INPUT DATA.
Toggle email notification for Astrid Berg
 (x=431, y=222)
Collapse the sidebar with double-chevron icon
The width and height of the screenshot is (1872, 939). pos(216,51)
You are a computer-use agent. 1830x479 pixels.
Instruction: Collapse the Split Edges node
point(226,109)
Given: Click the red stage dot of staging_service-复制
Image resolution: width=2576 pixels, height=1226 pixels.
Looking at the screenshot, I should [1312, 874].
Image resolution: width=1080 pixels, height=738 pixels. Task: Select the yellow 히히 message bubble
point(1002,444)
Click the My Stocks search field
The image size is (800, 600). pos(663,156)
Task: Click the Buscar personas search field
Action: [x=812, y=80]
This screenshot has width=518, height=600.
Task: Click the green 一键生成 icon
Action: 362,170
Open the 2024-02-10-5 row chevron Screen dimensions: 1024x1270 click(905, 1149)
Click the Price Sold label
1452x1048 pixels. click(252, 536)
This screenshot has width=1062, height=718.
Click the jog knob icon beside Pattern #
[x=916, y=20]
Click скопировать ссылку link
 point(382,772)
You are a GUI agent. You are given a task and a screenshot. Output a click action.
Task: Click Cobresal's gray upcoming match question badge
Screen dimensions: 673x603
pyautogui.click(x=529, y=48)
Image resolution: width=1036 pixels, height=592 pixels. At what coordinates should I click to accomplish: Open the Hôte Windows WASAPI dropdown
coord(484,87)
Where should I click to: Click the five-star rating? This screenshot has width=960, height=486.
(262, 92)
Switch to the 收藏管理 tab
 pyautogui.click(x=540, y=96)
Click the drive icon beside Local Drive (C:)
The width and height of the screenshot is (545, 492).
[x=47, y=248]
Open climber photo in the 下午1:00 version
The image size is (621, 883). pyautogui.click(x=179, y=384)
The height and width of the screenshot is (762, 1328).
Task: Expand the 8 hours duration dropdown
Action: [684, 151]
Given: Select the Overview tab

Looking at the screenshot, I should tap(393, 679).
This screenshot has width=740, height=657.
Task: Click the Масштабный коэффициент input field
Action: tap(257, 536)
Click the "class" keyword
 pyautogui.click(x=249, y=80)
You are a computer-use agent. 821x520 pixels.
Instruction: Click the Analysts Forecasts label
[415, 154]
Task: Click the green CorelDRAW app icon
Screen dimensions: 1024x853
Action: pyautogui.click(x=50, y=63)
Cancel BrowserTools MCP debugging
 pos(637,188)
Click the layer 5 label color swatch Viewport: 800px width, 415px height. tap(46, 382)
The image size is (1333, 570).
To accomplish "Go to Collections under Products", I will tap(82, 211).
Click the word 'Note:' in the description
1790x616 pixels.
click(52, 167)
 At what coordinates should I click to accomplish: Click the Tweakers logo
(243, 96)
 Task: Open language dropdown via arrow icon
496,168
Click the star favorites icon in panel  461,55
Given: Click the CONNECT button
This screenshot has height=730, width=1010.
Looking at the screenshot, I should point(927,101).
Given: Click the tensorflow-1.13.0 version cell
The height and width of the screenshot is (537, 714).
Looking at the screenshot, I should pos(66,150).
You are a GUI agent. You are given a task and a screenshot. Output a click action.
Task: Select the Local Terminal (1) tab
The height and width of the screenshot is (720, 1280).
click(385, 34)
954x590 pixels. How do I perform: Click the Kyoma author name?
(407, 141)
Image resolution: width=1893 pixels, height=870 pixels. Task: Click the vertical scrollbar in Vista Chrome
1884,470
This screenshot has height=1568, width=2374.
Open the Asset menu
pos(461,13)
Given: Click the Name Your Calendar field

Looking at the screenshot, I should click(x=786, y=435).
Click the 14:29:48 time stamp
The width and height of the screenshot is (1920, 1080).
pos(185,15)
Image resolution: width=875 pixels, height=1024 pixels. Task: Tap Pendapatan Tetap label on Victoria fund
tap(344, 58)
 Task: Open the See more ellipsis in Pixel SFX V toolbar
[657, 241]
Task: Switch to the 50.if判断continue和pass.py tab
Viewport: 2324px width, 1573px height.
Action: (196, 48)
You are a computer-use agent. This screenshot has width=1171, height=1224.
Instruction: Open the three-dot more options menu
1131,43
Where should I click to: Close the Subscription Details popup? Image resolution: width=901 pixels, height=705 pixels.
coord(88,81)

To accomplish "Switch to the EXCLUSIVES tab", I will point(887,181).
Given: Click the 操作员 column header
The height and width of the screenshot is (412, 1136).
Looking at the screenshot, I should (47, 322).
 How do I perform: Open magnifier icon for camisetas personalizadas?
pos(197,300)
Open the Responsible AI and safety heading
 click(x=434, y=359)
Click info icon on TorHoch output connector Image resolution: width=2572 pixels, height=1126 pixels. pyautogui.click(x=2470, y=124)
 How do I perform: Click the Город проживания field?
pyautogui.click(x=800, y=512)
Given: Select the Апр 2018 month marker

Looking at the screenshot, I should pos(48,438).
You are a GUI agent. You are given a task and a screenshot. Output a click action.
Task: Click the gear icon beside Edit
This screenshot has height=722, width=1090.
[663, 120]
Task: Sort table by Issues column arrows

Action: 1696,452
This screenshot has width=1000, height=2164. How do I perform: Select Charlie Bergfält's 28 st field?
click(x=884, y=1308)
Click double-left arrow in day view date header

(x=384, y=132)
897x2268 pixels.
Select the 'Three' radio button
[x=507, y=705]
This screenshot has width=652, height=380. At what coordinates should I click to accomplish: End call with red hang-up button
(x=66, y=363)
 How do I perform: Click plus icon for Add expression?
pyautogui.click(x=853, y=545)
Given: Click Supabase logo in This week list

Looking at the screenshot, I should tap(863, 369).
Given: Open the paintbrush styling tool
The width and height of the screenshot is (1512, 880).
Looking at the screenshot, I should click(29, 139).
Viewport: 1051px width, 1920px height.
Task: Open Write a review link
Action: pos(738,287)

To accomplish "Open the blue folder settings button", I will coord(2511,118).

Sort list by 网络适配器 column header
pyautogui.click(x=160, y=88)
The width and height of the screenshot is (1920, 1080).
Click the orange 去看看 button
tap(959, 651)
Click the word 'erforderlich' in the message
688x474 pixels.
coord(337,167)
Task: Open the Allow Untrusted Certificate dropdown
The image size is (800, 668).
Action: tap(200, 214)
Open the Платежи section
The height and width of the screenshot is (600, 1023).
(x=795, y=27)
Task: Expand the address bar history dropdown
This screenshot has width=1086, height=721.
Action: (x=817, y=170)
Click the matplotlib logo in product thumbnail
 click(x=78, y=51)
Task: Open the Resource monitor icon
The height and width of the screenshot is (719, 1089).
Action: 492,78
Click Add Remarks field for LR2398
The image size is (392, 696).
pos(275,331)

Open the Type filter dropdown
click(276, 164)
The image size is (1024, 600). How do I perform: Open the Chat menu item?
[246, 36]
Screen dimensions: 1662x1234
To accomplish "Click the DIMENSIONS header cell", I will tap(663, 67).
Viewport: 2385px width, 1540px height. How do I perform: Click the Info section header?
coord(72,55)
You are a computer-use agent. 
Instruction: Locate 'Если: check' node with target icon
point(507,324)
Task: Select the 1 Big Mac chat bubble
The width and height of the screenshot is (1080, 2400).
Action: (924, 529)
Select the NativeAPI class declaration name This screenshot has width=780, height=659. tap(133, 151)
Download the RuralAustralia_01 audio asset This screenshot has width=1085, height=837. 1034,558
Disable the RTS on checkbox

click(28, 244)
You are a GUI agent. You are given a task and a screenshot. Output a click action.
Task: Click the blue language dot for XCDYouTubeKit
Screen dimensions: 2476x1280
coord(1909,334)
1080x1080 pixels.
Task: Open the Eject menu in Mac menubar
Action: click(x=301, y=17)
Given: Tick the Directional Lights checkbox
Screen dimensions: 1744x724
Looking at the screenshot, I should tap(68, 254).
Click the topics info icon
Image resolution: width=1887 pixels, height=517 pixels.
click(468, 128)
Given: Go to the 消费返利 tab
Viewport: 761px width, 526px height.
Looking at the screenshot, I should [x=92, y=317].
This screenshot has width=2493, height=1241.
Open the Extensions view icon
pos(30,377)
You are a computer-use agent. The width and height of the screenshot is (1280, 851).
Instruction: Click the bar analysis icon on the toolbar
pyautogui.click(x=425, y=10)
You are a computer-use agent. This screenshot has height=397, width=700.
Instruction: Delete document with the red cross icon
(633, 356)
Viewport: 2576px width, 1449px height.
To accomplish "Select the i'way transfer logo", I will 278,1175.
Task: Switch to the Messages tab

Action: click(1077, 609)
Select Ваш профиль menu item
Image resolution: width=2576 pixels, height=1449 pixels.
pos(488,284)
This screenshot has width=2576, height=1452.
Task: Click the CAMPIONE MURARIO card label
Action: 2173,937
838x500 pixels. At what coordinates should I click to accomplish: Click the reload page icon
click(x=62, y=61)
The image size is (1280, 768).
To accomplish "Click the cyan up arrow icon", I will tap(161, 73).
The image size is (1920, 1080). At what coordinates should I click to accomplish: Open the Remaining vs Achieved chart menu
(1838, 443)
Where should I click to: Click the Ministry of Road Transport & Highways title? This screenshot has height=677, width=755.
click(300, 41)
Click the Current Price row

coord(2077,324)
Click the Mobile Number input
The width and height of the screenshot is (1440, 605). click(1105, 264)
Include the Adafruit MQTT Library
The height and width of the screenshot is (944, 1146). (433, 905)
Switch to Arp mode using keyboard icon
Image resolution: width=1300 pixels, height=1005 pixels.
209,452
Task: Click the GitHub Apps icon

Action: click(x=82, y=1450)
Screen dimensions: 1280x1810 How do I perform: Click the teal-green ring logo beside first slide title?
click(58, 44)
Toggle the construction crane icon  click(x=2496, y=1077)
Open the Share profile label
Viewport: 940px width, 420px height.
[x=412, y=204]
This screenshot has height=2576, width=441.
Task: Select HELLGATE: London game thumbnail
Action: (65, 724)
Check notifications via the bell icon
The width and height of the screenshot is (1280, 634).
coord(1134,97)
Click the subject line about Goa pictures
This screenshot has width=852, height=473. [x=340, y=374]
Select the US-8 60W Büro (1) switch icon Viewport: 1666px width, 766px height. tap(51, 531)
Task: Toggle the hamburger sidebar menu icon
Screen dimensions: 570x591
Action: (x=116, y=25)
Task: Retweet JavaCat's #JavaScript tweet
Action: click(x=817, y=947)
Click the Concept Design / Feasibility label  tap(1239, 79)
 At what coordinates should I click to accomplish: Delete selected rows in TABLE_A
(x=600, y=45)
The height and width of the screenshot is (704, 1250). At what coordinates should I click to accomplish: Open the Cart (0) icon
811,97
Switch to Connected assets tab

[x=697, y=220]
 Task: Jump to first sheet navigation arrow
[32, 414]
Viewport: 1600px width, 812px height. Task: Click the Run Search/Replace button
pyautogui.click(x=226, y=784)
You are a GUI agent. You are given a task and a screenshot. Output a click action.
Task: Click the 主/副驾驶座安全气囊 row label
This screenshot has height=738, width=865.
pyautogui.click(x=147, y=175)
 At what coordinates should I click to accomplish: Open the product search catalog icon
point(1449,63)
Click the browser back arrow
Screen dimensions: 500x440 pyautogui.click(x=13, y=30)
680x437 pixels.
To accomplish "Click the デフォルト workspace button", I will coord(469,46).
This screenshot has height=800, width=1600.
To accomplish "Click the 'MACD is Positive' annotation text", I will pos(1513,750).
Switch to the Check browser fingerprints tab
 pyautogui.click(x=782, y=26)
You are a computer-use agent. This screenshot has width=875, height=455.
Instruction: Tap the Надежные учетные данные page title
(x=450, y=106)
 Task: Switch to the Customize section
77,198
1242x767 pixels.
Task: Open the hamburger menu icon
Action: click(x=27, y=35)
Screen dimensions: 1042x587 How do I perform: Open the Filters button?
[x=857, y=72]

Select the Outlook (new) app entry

PROBLEM TO WORK ON.
Turn the lines of the material above into a JSON list of strings, one string per line and blank lines omitted. Begin with the line containing "Click the star" and continue through the line containing "pos(461,13)".

TASK RESULT.
[
  "Click the star favorites icon in panel  461,55",
  "Given: Click the CONNECT button",
  "This screenshot has height=730, width=1010.",
  "Looking at the screenshot, I should point(927,101).",
  "Given: Click the tensorflow-1.13.0 version cell",
  "The height and width of the screenshot is (537, 714).",
  "Looking at the screenshot, I should pos(66,150).",
  "You are a GUI agent. You are given a task and a screenshot. Output a click action.",
  "Task: Select the Local Terminal (1) tab",
  "The height and width of the screenshot is (720, 1280).",
  "click(385, 34)",
  "954x590 pixels. How do I perform: Click the Kyoma author name?",
  "(407, 141)",
  "Image resolution: width=1893 pixels, height=870 pixels. Task: Click the vertical scrollbar in Vista Chrome",
  "1884,470",
  "This screenshot has height=1568, width=2374.",
  "Open the Asset menu",
  "pos(461,13)"
]